Transcribe the data that follows precisely, omitting nothing.

* * * * * * *

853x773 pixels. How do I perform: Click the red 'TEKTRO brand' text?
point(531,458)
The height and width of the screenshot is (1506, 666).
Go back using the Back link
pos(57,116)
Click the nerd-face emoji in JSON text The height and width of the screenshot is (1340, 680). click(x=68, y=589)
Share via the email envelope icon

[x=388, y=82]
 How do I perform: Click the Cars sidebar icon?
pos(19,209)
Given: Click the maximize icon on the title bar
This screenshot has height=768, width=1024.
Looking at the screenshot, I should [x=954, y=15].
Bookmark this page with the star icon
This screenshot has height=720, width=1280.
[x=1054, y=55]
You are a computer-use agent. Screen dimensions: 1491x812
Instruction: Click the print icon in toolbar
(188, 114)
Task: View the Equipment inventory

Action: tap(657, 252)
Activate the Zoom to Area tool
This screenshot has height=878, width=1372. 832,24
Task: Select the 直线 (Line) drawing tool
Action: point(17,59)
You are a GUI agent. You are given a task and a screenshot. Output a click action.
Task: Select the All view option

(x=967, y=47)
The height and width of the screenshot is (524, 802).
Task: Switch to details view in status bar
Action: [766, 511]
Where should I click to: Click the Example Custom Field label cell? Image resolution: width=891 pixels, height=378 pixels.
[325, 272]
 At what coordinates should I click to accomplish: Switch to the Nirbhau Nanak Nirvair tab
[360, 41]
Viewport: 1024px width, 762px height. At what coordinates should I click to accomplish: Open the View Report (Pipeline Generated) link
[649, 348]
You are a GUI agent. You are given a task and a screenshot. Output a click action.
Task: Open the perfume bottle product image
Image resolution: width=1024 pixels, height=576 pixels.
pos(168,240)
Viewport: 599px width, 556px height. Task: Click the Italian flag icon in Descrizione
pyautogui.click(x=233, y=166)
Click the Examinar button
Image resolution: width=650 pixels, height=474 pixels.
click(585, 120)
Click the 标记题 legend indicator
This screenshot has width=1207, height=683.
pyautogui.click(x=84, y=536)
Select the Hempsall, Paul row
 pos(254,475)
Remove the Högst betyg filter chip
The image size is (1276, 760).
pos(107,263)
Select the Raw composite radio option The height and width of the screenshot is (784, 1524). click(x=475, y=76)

* * * * * * *

**EXPECTED OUTPUT:**
853x773 pixels. How do I perform: Click the red 'TEKTRO brand' text?
point(531,458)
The height and width of the screenshot is (1506, 666).
Go back using the Back link
pos(57,116)
Click the nerd-face emoji in JSON text The height and width of the screenshot is (1340, 680). click(x=68, y=589)
Share via the email envelope icon

[x=388, y=82]
 How do I perform: Click the Cars sidebar icon?
pos(19,209)
Given: Click the maximize icon on the title bar
This screenshot has height=768, width=1024.
Looking at the screenshot, I should [x=954, y=15].
Bookmark this page with the star icon
This screenshot has height=720, width=1280.
[x=1054, y=55]
You are a computer-use agent. Screen dimensions: 1491x812
Instruction: Click the print icon in toolbar
(188, 114)
Task: View the Equipment inventory

Action: tap(657, 252)
Activate the Zoom to Area tool
This screenshot has height=878, width=1372. 832,24
Task: Select the 直线 (Line) drawing tool
Action: point(17,59)
You are a GUI agent. You are given a task and a screenshot. Output a click action.
Task: Select the All view option

(x=967, y=47)
The height and width of the screenshot is (524, 802).
Task: Switch to details view in status bar
Action: [766, 511]
Where should I click to: Click the Example Custom Field label cell? Image resolution: width=891 pixels, height=378 pixels.
[325, 272]
 At what coordinates should I click to accomplish: Switch to the Nirbhau Nanak Nirvair tab
[360, 41]
Viewport: 1024px width, 762px height. At what coordinates should I click to accomplish: Open the View Report (Pipeline Generated) link
[649, 348]
You are a GUI agent. You are given a task and a screenshot. Output a click action.
Task: Open the perfume bottle product image
Image resolution: width=1024 pixels, height=576 pixels.
pos(168,240)
Viewport: 599px width, 556px height. Task: Click the Italian flag icon in Descrizione
pyautogui.click(x=233, y=166)
Click the Examinar button
Image resolution: width=650 pixels, height=474 pixels.
click(585, 120)
Click the 标记题 legend indicator
This screenshot has width=1207, height=683.
pyautogui.click(x=84, y=536)
Select the Hempsall, Paul row
 pos(254,475)
Remove the Högst betyg filter chip
The image size is (1276, 760).
pos(107,263)
Select the Raw composite radio option The height and width of the screenshot is (784, 1524). click(x=475, y=76)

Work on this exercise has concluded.